Stored dataset items
· · · · ·
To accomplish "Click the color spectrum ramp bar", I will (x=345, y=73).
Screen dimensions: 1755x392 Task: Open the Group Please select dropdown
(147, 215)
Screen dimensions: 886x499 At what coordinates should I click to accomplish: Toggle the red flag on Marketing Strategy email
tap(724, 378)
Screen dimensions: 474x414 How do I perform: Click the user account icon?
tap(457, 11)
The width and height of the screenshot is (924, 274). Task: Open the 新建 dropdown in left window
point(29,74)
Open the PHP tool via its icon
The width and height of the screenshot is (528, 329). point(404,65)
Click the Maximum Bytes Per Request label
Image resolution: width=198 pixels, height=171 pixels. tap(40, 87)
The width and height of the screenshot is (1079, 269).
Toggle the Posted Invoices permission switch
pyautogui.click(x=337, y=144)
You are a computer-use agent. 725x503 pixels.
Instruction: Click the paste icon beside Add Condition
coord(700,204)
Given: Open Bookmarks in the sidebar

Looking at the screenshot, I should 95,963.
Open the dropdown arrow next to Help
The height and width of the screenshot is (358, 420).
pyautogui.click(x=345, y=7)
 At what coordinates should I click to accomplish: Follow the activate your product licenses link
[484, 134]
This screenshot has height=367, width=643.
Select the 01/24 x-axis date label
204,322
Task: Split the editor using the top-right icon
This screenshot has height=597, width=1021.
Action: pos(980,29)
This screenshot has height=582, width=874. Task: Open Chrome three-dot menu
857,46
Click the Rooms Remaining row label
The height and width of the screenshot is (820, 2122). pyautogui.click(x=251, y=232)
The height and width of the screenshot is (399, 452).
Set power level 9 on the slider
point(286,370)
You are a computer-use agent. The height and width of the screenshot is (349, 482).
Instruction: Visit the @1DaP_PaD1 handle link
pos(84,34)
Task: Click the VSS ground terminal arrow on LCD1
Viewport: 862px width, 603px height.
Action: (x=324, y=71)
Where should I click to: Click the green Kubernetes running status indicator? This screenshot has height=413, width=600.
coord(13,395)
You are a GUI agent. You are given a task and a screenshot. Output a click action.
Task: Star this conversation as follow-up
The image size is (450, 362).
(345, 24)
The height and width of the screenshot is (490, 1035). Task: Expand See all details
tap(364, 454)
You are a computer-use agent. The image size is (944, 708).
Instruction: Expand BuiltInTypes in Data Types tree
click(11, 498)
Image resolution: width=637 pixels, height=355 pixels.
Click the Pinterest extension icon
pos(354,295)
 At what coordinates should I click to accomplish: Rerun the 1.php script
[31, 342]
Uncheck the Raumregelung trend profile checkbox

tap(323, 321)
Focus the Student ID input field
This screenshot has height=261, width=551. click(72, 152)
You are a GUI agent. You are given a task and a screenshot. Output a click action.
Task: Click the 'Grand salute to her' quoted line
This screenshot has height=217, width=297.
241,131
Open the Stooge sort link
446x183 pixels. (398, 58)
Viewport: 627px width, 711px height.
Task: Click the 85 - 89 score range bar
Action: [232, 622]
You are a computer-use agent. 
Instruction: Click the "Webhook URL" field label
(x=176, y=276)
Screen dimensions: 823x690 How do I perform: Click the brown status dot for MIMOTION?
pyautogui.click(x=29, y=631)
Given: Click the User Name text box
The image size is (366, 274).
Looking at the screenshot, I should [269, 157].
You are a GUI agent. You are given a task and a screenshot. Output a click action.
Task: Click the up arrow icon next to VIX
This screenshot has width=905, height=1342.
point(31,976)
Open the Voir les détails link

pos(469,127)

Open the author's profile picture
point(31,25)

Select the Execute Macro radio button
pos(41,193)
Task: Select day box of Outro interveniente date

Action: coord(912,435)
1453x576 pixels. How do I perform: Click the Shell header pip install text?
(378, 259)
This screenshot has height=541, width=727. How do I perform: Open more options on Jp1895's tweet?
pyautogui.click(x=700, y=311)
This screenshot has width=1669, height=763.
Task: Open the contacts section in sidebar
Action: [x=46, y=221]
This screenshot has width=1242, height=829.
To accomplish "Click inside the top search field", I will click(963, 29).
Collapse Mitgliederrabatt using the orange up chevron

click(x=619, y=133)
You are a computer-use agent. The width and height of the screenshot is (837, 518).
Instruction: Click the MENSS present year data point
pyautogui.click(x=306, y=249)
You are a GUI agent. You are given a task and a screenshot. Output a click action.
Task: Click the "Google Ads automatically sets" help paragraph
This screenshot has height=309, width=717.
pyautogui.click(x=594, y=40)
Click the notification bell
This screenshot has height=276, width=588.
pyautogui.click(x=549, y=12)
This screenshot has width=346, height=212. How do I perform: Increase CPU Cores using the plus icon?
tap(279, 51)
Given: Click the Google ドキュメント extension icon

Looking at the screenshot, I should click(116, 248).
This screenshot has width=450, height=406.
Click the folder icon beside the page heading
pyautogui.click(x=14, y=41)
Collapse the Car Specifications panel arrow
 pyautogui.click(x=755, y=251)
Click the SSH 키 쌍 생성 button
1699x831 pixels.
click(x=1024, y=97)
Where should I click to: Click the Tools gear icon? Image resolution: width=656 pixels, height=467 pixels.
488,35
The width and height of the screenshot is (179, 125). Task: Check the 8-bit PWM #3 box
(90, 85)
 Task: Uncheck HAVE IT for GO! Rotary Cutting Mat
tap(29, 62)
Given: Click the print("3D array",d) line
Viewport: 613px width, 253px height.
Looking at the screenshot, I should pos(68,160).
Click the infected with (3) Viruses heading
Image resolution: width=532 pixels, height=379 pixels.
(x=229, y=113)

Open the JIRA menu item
· · · · ·
Work request
Word for word, restate each of the records above.

Your solution
To accomplish "Click the color spectrum ramp bar", I will (x=345, y=73).
Screen dimensions: 1755x392 Task: Open the Group Please select dropdown
(147, 215)
Screen dimensions: 886x499 At what coordinates should I click to accomplish: Toggle the red flag on Marketing Strategy email
tap(724, 378)
Screen dimensions: 474x414 How do I perform: Click the user account icon?
tap(457, 11)
The width and height of the screenshot is (924, 274). Task: Open the 新建 dropdown in left window
point(29,74)
Open the PHP tool via its icon
The width and height of the screenshot is (528, 329). point(404,65)
Click the Maximum Bytes Per Request label
Image resolution: width=198 pixels, height=171 pixels. tap(40, 87)
The width and height of the screenshot is (1079, 269).
Toggle the Posted Invoices permission switch
pyautogui.click(x=337, y=144)
You are a computer-use agent. 725x503 pixels.
Instruction: Click the paste icon beside Add Condition
coord(700,204)
Given: Open Bookmarks in the sidebar

Looking at the screenshot, I should 95,963.
Open the dropdown arrow next to Help
The height and width of the screenshot is (358, 420).
pyautogui.click(x=345, y=7)
 At what coordinates should I click to accomplish: Follow the activate your product licenses link
[484, 134]
This screenshot has height=367, width=643.
Select the 01/24 x-axis date label
204,322
Task: Split the editor using the top-right icon
This screenshot has height=597, width=1021.
Action: pos(980,29)
This screenshot has height=582, width=874. Task: Open Chrome three-dot menu
857,46
Click the Rooms Remaining row label
The height and width of the screenshot is (820, 2122). pyautogui.click(x=251, y=232)
The height and width of the screenshot is (399, 452).
Set power level 9 on the slider
point(286,370)
You are a computer-use agent. The height and width of the screenshot is (349, 482).
Instruction: Visit the @1DaP_PaD1 handle link
pos(84,34)
Task: Click the VSS ground terminal arrow on LCD1
Viewport: 862px width, 603px height.
Action: (x=324, y=71)
Where should I click to: Click the green Kubernetes running status indicator? This screenshot has height=413, width=600.
coord(13,395)
You are a GUI agent. You are given a task and a screenshot. Output a click action.
Task: Star this conversation as follow-up
The image size is (450, 362).
(345, 24)
The height and width of the screenshot is (490, 1035). Task: Expand See all details
tap(364, 454)
You are a computer-use agent. The image size is (944, 708).
Instruction: Expand BuiltInTypes in Data Types tree
click(11, 498)
Image resolution: width=637 pixels, height=355 pixels.
Click the Pinterest extension icon
pos(354,295)
 At what coordinates should I click to accomplish: Rerun the 1.php script
[31, 342]
Uncheck the Raumregelung trend profile checkbox

tap(323, 321)
Focus the Student ID input field
This screenshot has height=261, width=551. click(72, 152)
You are a GUI agent. You are given a task and a screenshot. Output a click action.
Task: Click the 'Grand salute to her' quoted line
This screenshot has height=217, width=297.
241,131
Open the Stooge sort link
446x183 pixels. (398, 58)
Viewport: 627px width, 711px height.
Task: Click the 85 - 89 score range bar
Action: [232, 622]
You are a computer-use agent. 
Instruction: Click the "Webhook URL" field label
(x=176, y=276)
Screen dimensions: 823x690 How do I perform: Click the brown status dot for MIMOTION?
pyautogui.click(x=29, y=631)
Given: Click the User Name text box
The image size is (366, 274).
Looking at the screenshot, I should [269, 157].
You are a GUI agent. You are given a task and a screenshot. Output a click action.
Task: Click the up arrow icon next to VIX
This screenshot has width=905, height=1342.
point(31,976)
Open the Voir les détails link

pos(469,127)

Open the author's profile picture
point(31,25)

Select the Execute Macro radio button
pos(41,193)
Task: Select day box of Outro interveniente date

Action: coord(912,435)
1453x576 pixels. How do I perform: Click the Shell header pip install text?
(378, 259)
This screenshot has height=541, width=727. How do I perform: Open more options on Jp1895's tweet?
pyautogui.click(x=700, y=311)
This screenshot has width=1669, height=763.
Task: Open the contacts section in sidebar
Action: [x=46, y=221]
This screenshot has width=1242, height=829.
To accomplish "Click inside the top search field", I will click(963, 29).
Collapse Mitgliederrabatt using the orange up chevron

click(x=619, y=133)
You are a computer-use agent. The width and height of the screenshot is (837, 518).
Instruction: Click the MENSS present year data point
pyautogui.click(x=306, y=249)
You are a GUI agent. You are given a task and a screenshot. Output a click action.
Task: Click the "Google Ads automatically sets" help paragraph
This screenshot has height=309, width=717.
pyautogui.click(x=594, y=40)
Click the notification bell
This screenshot has height=276, width=588.
pyautogui.click(x=549, y=12)
This screenshot has width=346, height=212. How do I perform: Increase CPU Cores using the plus icon?
tap(279, 51)
Given: Click the Google ドキュメント extension icon

Looking at the screenshot, I should click(116, 248).
This screenshot has width=450, height=406.
Click the folder icon beside the page heading
pyautogui.click(x=14, y=41)
Collapse the Car Specifications panel arrow
 pyautogui.click(x=755, y=251)
Click the SSH 키 쌍 생성 button
1699x831 pixels.
click(x=1024, y=97)
Where should I click to: Click the Tools gear icon? Image resolution: width=656 pixels, height=467 pixels.
488,35
The width and height of the screenshot is (179, 125). Task: Check the 8-bit PWM #3 box
(90, 85)
 Task: Uncheck HAVE IT for GO! Rotary Cutting Mat
tap(29, 62)
Given: Click the print("3D array",d) line
Viewport: 613px width, 253px height.
Looking at the screenshot, I should pos(68,160).
Click the infected with (3) Viruses heading
Image resolution: width=532 pixels, height=379 pixels.
(x=229, y=113)

Open the JIRA menu item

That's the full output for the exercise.